Pengambilan keputusan berlangsung setelah pimpinan rapat meminta pandangan seluruh fraksi terhadap RUU Migas yang sebelumnya diusulkan Komisi XII DPR RI.

Pandangan fraksi disampaikan secara tertulis. Setelah itu, Wakil Ketua DPR Saan Mustopa meminta persetujuan anggota Dewan agar RUU Migas ditetapkan sebagai RUU usul DPR.

BACA JUGA  FOTO: Menkeu Sampaikan KEMPPKF 2026, Target Pertumbuhan Ekonomi Capai 5,8 Persen 

“Apakah RUU usul inisiatif Komisi XII DPR RI tentang Minyak dan Gas Bumi dapat disetujui menjadi RUU usul DPR RI?” tanya Saan.

“Setuju,” jawab anggota Dewan.

Ketukan persetujuan tersebut menjadi tahapan penting bagi proses revisi aturan migas nasional.
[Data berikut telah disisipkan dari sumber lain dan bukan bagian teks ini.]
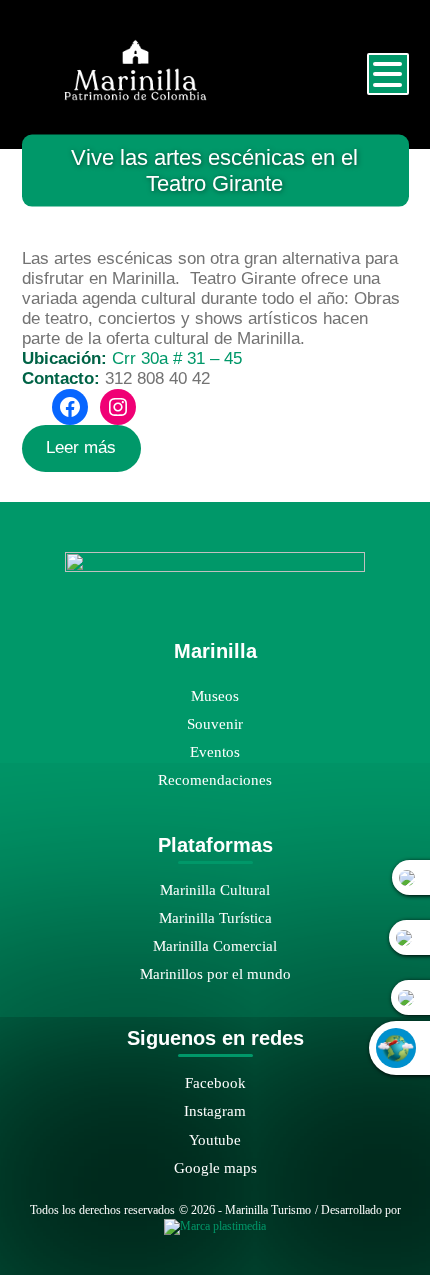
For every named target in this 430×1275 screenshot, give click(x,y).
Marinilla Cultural (215, 889)
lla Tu (217, 917)
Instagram (215, 1110)
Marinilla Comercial (215, 945)
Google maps (215, 1167)
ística (256, 917)
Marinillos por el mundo (215, 973)
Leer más (81, 447)
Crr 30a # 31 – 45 (177, 358)
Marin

RUU tersebut selanjutnya akan memasuki tahapan pembahasan legislasi dengan pemerintah.

Sebelum dibawa ke Rapat Paripurna, Badan Legislasi (Baleg) DPR RI telah menyetujui hasil harmonisasi RUU Migas.

Seluruh fraksi disebut menyetujui hasil harmonisasi tersebut dalam rapat pengambilan keputusan yang digelar di Gedung DPR, Senayan, Jakarta, Sabtu (15/8/2026).

Ketua Panitia Kerja (Panja) RUU Migas, Sturman Panjaitan, mengatakan terdapat sejumlah penyempurnaan terhadap draf RUU.

Salah satu keputusan penting Panja adalah mengubah posisi RUU tersebut menjadi RUU penggantian.

BACA JUGA  PAN Desak Revisi UU Migas untuk Mempercepat Investasi di Sektor Miga

“Disepakati dalam rapat panja bersama pengusul secara garis besar adalah menyepakati rancangan undang-undang ini menjadi rancangan undang-undang penggantian serta melakukan perbaikan dan penyempurnaan secara teknis sebanyak 39 item, sedang catatan aspek substansi diserahkan sepenuhnya kepada pengusul,” ujar Sturman.

Panja melakukan perbaikan dan penyempurnaan teknis terhadap draf RUU Migas sebanyak 39 item.

Perubahan tersebut mencakup sejumlah bagian dalam konstruksi RUU. Salah satunya adalah penghapusan penjelasan Pasal 7.

Selain itu, istilah “kontraktor” dipindahkan ke bagian definisi dalam Bab I mengenai ketentuan umum.

Meski demikian, Panja menyerahkan catatan terkait aspek substansi kepada pihak pengusul.

Masuknya RUU Migas sebagai usul inisiatif DPR menandai dimulainya tahapan baru dalam pembentukan regulasi sektor minyak dan gas bumi.

BACA JUGA  Akhir 2022, Komisi VII DPR Target Revisi UU Migas Rampung

Aturan baru nantinya akan menentukan arah pengelolaan sektor migas nasional, termasuk kepastian hukum, kelembagaan, hubungan pemerintah dengan pelaku usaha, serta tata kelola kegiatan hulu dan hilir.

Karena itu, pembahasan RUU ini diperkirakan menjadi salah satu agenda legislasi yang mendapat perhatian besar. Sektor migas bukan hanya berkaitan dengan investasi dan penerimaan negara, tetapi juga menyentuh kepentingan energi nasional.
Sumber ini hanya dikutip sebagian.